So if you say write a book and make it Creative Commons non-commercial and someone uses your work, can you legally bind them to cite your name and a notice if the book is changed from the original?
1 Answer
Citation is a concept from academia. Failing to cite the source of an idea or fact may be considered plagiarism, but plagiarism has nothing to do with copyright. Copyright does not protect ideas or facts, only the specific words (or images, sounds, etc.) used to convey those ideas or facts. Consequently, there is no license that can convert an act of plagiarism into a copyright violation. Plagiarism must instead be handled within the academic system (for example, by reporting the incident to an academic integrity committee in the case of student coursework, to the editor-in-chief in the case of academic publications, etc.). Plagiarism does carry consequences, but those consequences will (probably) not be litigated in a court of law, and copyright licenses are not the proper mechanism for applying them.
Having said all of that, you mention "if the book is changed from the original," which suggests copying of text and not just facts or ideas. In this case, it depends on which Creative Commons license is used. To avoid making this answer excessively long, I will only describe the rules under version 4.0 of each license. You can consult the legal code of prior versions yourself.

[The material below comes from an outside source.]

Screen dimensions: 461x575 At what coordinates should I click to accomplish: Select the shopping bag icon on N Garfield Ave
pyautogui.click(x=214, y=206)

- In the case of any non-commercial Creative Commons license, the reuse must not be "primarily intended for or directed towards commercial advantage or monetary compensation." See this wiki page for more information about what this clause means and how it works.
- Non-commercial licenses are generally off-topic on Open Source, but the provisions you are asking about (regarding modified versions and attribution notices) are also present in CC-BY and CC-BY-SA, which are on-topic. Anything I say about their NC counterparts also applies to them, with the obvious exception of the NC clause itself.
- All Creative Commons licenses (that are still in use and updated for 4.0, except as noted below) allow verbatim copying and redistribution for (at least) non-commercial purposes, require a notice of attribution, require the reuser to remove attribution notices upon request from the original author "to the extent reasonably practicable," and require a notice of modification (if modification is allowed at all).
- The licenses do not allow the licensor to specify the exact format or structure of these notices. The licensee must include certain specified elements in the notices, but may otherwise comply "in any reasonable manner based on the medium, means, and context in which You Share the Licensed Material."
- The Sampling license, which was never updated for 4.0, did not give permission to make and distribute verbatim copies. The Sampling+ license, also never updated, was roughly equivalent to a dual license of the Sampling license plus CC-BY-NC-ND. There were also variants of all licenses which omitted the attribution requirement. Creative Commons no longer recommends using any of these licenses.
- CC-0 is not exactly meant to work like a "license," but in some jurisdictions, it formally is a license. It imposes no restrictions on the reuser whatsoever, meaning they can do whatever they want with no attribution or other formalities required.
- All CC licenses attempt to waive moral rights to the extent they conflict with the license, but in many jurisdictions, such waivers are ineffective. You should consult your country's laws to determine whether moral rights affect the attribution requirement or what modifications may be made.
- If by "notice," you mean the reuser should notify the original author of the existence of a modified version, no CC license requires that (requirements similar to this are generally seen as problematic).
- CC-BY and CC-BY-NC have no other relevant provisions (aside from explicitly allowing modifications and distribution of modified versions).
- CC-BY-SA and CC-BY-NC-SA require any modified version to be licensed under CC-BY-SA or CC-BY-NC-SA (respectively) to anyone who receives a copy of it, and to inform the recipient of that fact with a suitable notice. This is a copyleft provision.
- CC-BY-ND and CC-BY-NC-ND prohibit making modified versions at all (and the no-derivatives provision is also off-topic on Open Source).